Também temos as linguagens dependentemente tipadas, que são quase sempre funcionais. Elas são muito difíceis de se aprender! Quais seriam exemplos? Gallina (COQ), Idris, Agda, ATS... e qual a diferença? Ao invés de tipos como "int", temos conjuntos complexos, como "int de 10 até 100". É um conceito difícil de engolir - sofri pra entender. Mas pra que isso serve? Elas são usadas por provadores automáticos (proof assistants), e elas te garantem que seu programa pode ser 100% sem bugs. Para áreas aeroespaciais e médicas isso é importante. Fizeram um compilador com Gallina, chamado CompCert, um compilador de C que foi provado, matematicamente, a partir dos tipos dependentes, que não tem bugs, e não tem falhas. Isso pode ser muito valioso, e eu apostaria que essas linguagens se tornaram populares no futuro.
Então o conceito de "lógica de programação" é extremamente relativo e abstrato, e nem sequer deveria ser usado, especialmente isoladamente.
Então, aos novatos que estão lendo, gostariam de saber o que recomendo?

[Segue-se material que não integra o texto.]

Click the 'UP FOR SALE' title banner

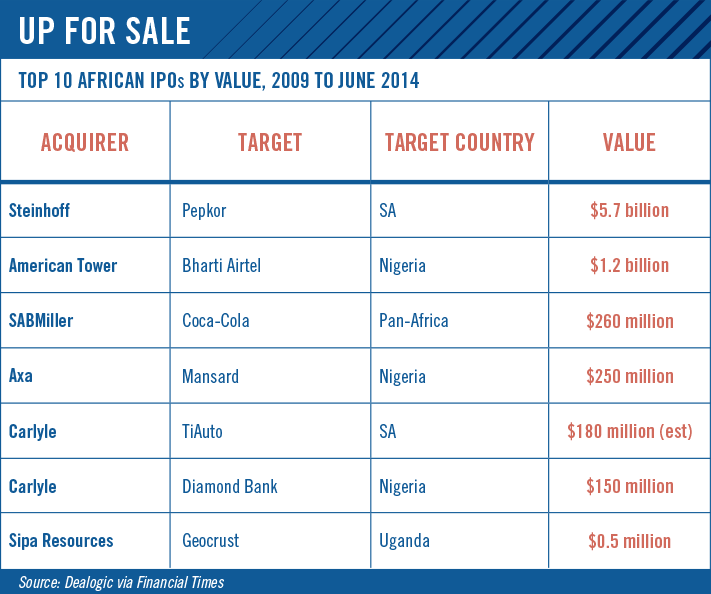click(x=104, y=30)
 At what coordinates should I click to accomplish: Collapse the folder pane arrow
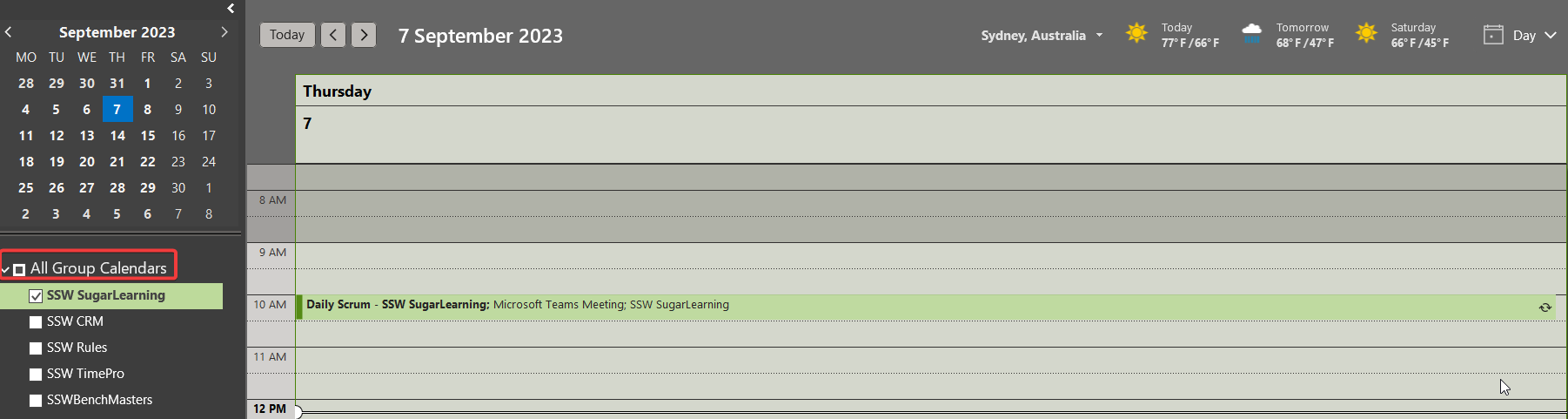coord(231,9)
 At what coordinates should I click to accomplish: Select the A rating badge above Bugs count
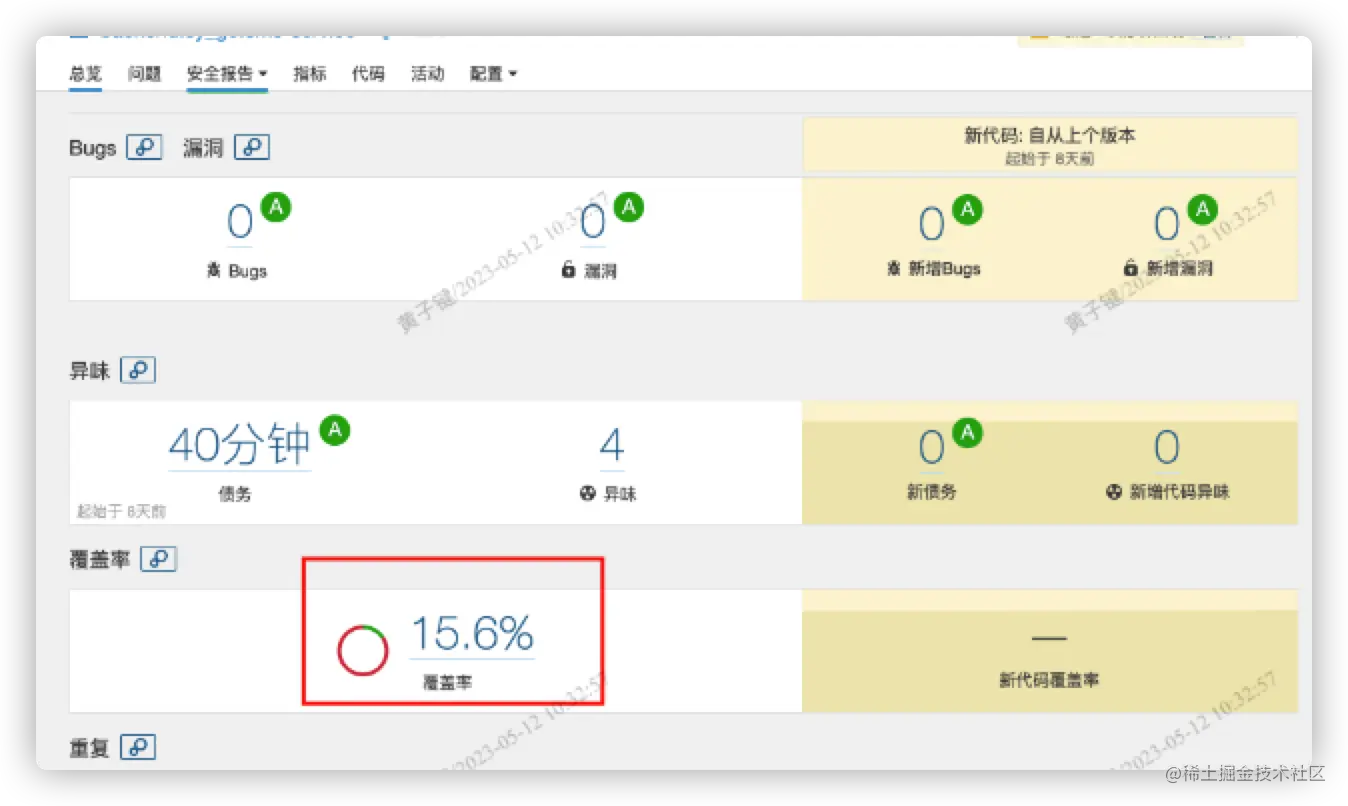275,206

Sim, vocês tem que aprender a lógica imperativa, mesmo que talvez não trabalhem com isso sempre, com certeza terão que eventualmente trabalhar com ela. Mas aprendam com alguma linguagem. Eu recomendo, pra quem nunca programou na vida, começar com a linguagem Ruby (http://en.wikipedia.org/wiki/Ruby_%28programming_language%29). Foi com a qual comecei. Ela é imperativa e 100% orientada a objetos. Quem a usa aprende orientação a objetos sem perceber - no meu caso, quando eu li a definição de "orientação a objetos", eu pensei: "ahhhh, então é isso? Eu já sei fazer isso...". Ela é fácil até para crianças, e é bem intuitiva. Realmente recomendo.

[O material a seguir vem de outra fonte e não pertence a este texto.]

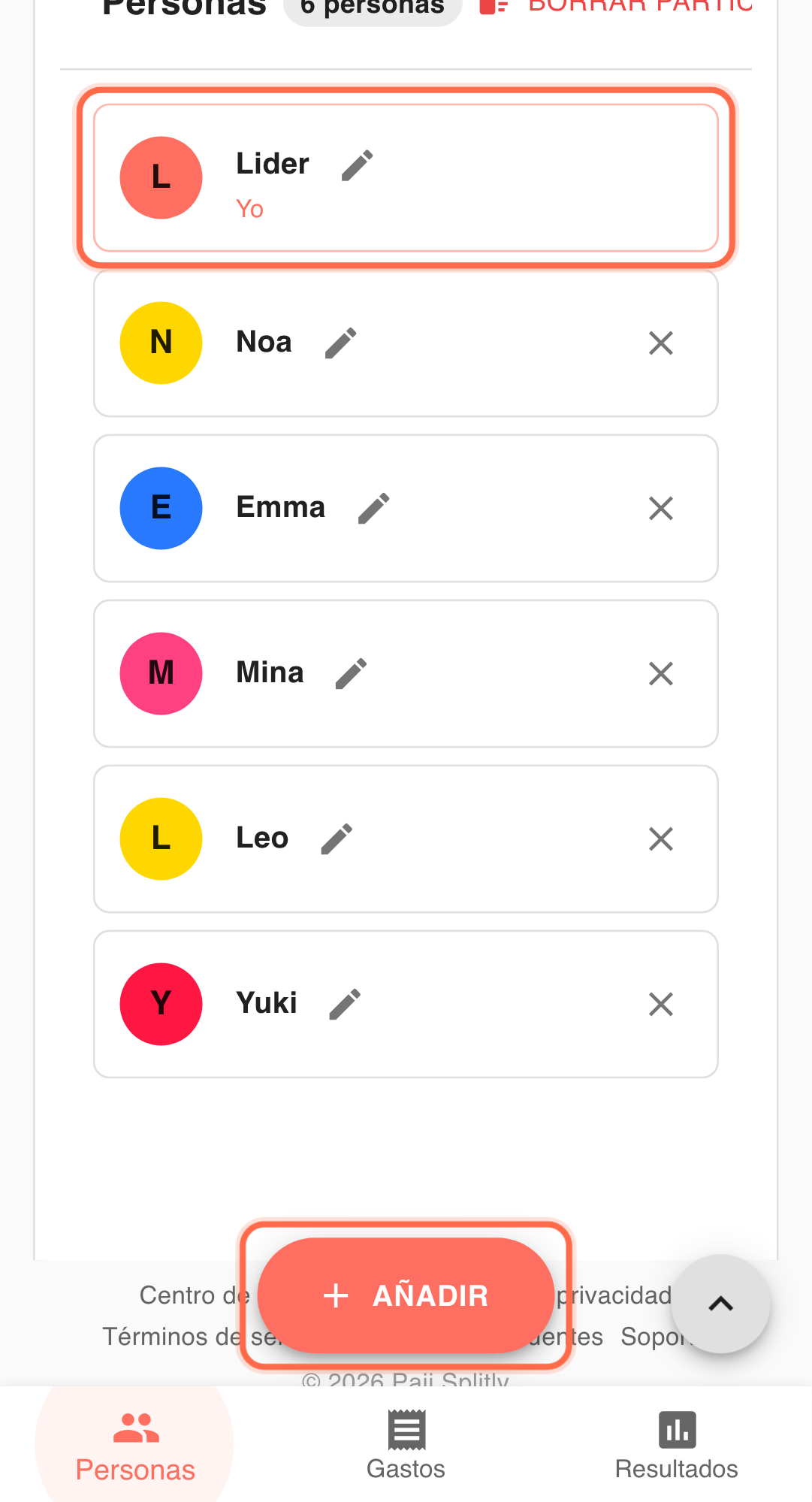
Task: Delete Emma using the X icon
Action: coord(661,509)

Nunca comecem estudando fluxogramas, eles não vão te ajudar a entender nem a lógica imperativa. Programação se aprende apenas na prática, sinto muito. Muita, muita prática.
E para quem já sabe linguagens imperativas e quer saber como aprender a lógica funcional? Eu gostaria de recomendar Scala (http://en.wikipedia.org/wi…/Scala_%28programming_language%29). Scala é o "novo Ruby". É uma linguagem orientada a objetos que roda na JVM, então tem uma integração fácil com Java, e que pode ser tanto imperativa quanto funcional. Ela pode ajudar na transição.

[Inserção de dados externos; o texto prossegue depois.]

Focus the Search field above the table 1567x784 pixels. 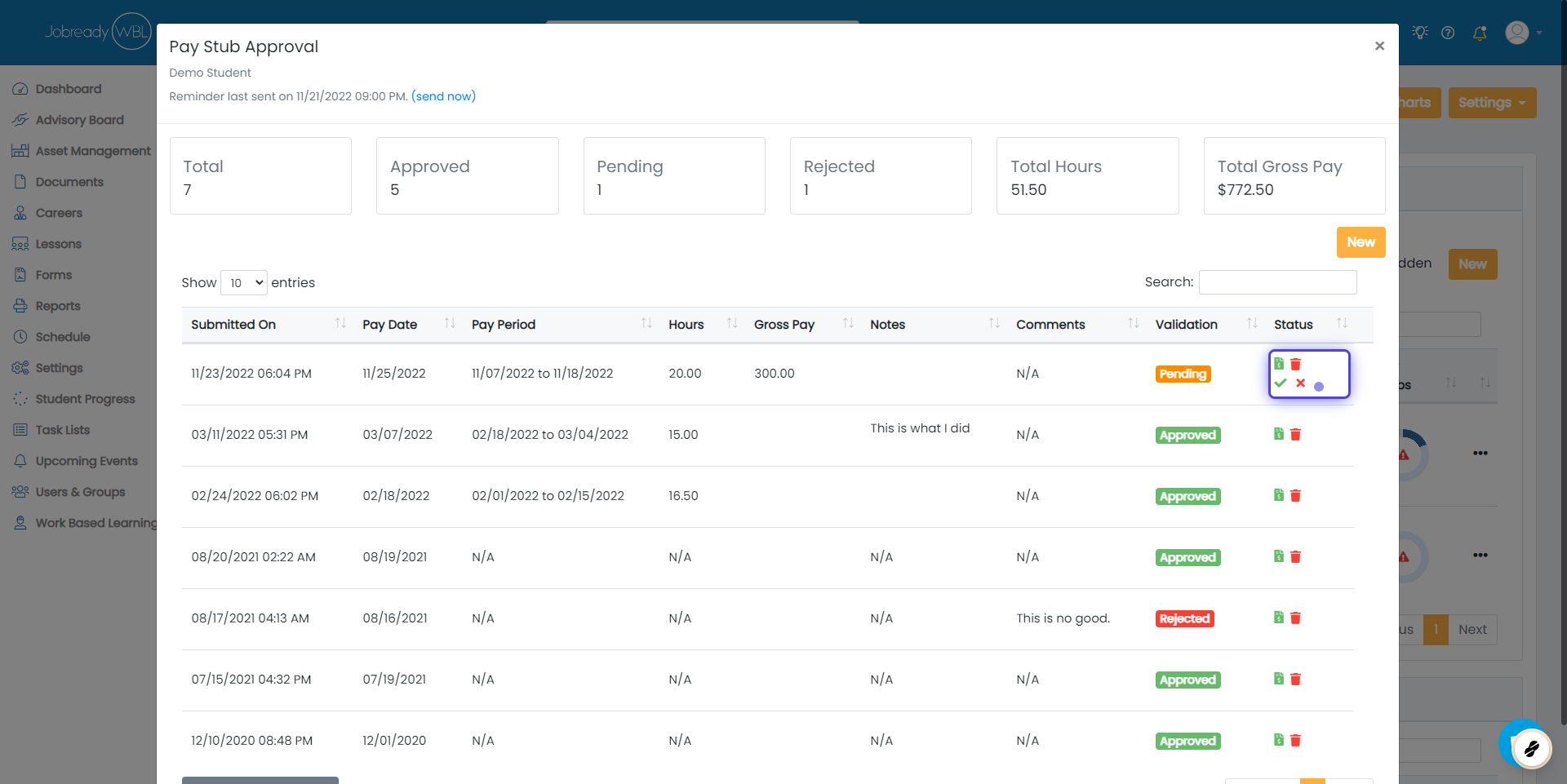(1277, 282)
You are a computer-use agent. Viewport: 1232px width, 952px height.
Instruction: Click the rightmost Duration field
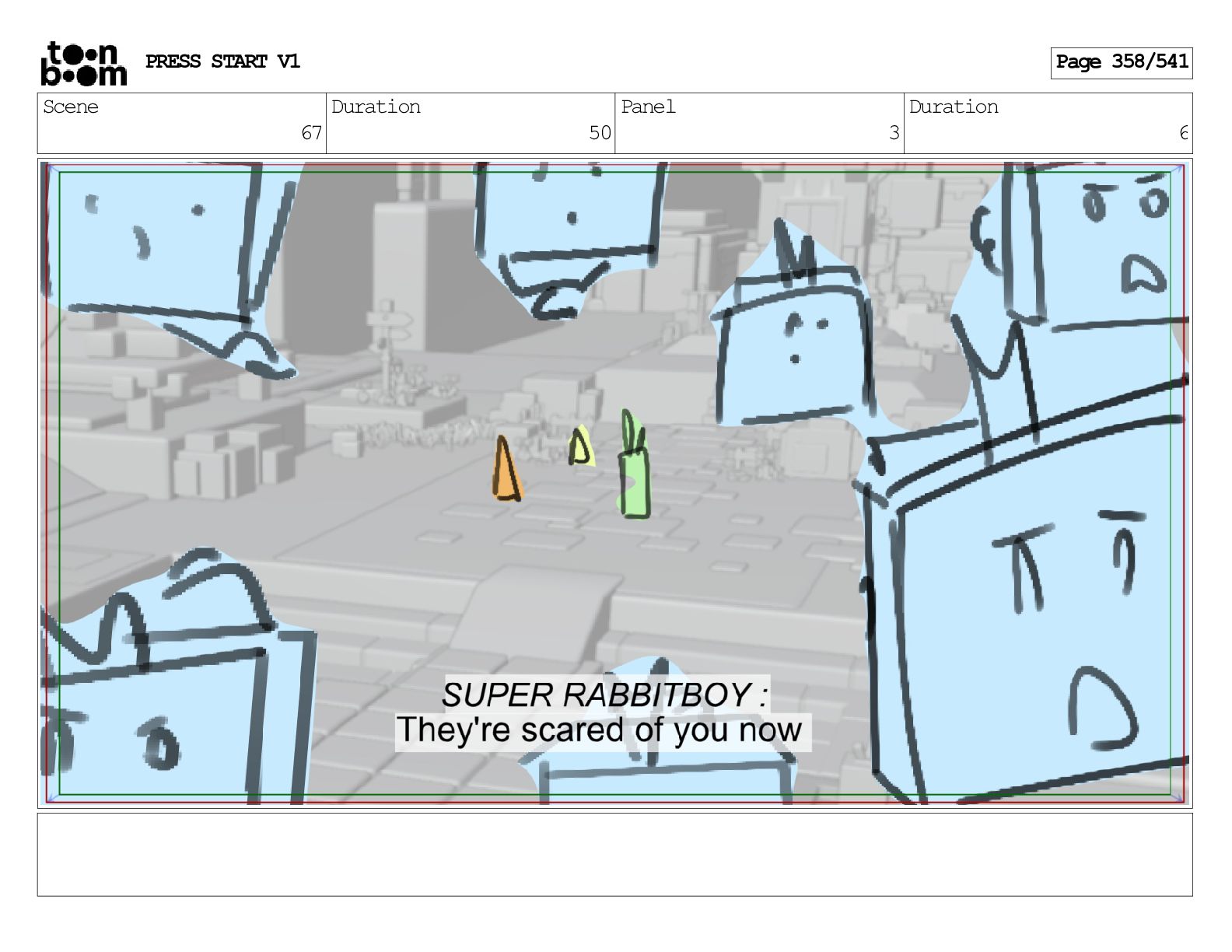[x=1048, y=123]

Programação lógica não tem jeito, é Prolog na veia. Recomendo Prolog e Forth para os entusiastas.
Escrevi isso pois trabalho com compiladores e linguagens de programação - faz parte do meu trabalho saber essas coisas. Não quero ninguém achando que estou desmerecendo ninguém. Todos tem que aprender de alguma forma, algum dia. Ninguém nasce sabendo. Eu me esforcei pra saber dessas coisas, e trabalho com elas. Apenas quis deixar claro: "lógica de programação" é bobagem, pois não existem apenas linguagens imperativas. Talvez você, que está lendo e mandava as pessoas aprenderem "lógica de programação", trabalhe com Java e PHP, mas você não é todo mundo.
Enfim, gostaria de desejar boa sorte a todos que estão iniciando na informática, estão na faculdade, ou simplesmente gostam de aprender. Não percam a esperança. Eu também senti vontade de desistir e ir vender cachorro quente na esquina várias e várias vezes, é apenas natural. Confiem em si mesmos. :3
Você sequer deve saber a diferença entre semântica e sintaxe pra escrever uma coisa dessas.
Nunca é tarde. Com esse seu pensamento, tenho certeza que você lucrará mais como vendedor de cachorro quente do que como programador, isso é, se você não achar que investir na qualidade do produto também é bobagem.
Aos que estão lendo, esse é um exemplo certo de mal exemplo a ser seguido.